▶ **Required work**: Print only the closing part of the entries. It starts at the line containing "This screenshot has height=472, width=476." and includes the final line, exactly as written.

▶ **Extracted material**:
⁂

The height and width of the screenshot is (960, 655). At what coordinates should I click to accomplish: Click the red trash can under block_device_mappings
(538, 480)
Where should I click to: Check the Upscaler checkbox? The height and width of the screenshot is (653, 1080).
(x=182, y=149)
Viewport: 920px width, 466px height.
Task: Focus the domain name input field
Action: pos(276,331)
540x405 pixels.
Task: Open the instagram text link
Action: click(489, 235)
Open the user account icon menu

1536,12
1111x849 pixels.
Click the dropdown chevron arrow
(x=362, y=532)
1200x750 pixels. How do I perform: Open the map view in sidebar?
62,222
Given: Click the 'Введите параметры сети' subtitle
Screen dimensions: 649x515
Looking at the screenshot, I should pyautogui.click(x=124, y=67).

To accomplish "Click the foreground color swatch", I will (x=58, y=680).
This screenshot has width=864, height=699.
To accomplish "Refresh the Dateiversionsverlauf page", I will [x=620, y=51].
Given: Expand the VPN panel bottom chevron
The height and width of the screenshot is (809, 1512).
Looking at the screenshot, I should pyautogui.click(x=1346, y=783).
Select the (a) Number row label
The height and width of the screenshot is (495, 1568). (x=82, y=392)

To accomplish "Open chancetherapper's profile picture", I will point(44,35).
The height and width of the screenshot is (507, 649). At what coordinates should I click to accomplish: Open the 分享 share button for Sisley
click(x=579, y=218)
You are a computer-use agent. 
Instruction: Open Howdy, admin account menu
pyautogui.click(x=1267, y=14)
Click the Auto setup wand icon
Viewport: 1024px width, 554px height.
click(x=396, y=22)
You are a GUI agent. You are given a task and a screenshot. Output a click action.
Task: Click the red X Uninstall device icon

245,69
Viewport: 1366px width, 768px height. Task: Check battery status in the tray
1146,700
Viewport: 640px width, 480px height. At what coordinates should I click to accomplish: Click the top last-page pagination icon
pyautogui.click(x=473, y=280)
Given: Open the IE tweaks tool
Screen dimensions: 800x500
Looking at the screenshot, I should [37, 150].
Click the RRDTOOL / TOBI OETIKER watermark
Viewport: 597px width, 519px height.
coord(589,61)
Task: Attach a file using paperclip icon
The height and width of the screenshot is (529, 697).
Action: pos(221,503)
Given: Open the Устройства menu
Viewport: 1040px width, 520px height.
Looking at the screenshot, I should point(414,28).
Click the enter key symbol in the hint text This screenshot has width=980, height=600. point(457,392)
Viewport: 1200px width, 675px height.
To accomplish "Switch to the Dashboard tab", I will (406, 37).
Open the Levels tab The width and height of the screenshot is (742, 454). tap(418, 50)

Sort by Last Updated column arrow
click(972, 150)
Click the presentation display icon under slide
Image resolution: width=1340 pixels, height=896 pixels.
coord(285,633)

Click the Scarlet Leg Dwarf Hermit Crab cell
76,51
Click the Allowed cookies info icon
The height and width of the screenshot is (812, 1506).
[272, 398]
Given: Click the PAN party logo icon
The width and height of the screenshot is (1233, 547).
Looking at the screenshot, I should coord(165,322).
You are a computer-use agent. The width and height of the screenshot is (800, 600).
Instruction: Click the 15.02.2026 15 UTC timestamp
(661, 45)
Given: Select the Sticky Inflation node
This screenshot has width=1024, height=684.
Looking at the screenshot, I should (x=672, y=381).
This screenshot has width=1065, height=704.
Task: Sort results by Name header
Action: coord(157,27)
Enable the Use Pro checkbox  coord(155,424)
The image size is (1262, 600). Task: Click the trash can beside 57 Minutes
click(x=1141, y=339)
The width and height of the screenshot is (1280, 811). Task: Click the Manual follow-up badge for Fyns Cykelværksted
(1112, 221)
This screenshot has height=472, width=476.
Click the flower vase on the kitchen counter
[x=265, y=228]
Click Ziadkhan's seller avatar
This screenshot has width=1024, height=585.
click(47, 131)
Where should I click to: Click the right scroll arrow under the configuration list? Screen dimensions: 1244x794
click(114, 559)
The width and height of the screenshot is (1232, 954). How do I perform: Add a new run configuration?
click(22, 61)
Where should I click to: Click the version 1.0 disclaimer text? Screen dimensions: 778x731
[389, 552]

⁂

▶ **Written solution**:
This screenshot has height=472, width=476.
Click the flower vase on the kitchen counter
[x=265, y=228]
Click Ziadkhan's seller avatar
This screenshot has width=1024, height=585.
click(47, 131)
Where should I click to: Click the right scroll arrow under the configuration list? Screen dimensions: 1244x794
click(114, 559)
The width and height of the screenshot is (1232, 954). How do I perform: Add a new run configuration?
click(22, 61)
Where should I click to: Click the version 1.0 disclaimer text? Screen dimensions: 778x731
[389, 552]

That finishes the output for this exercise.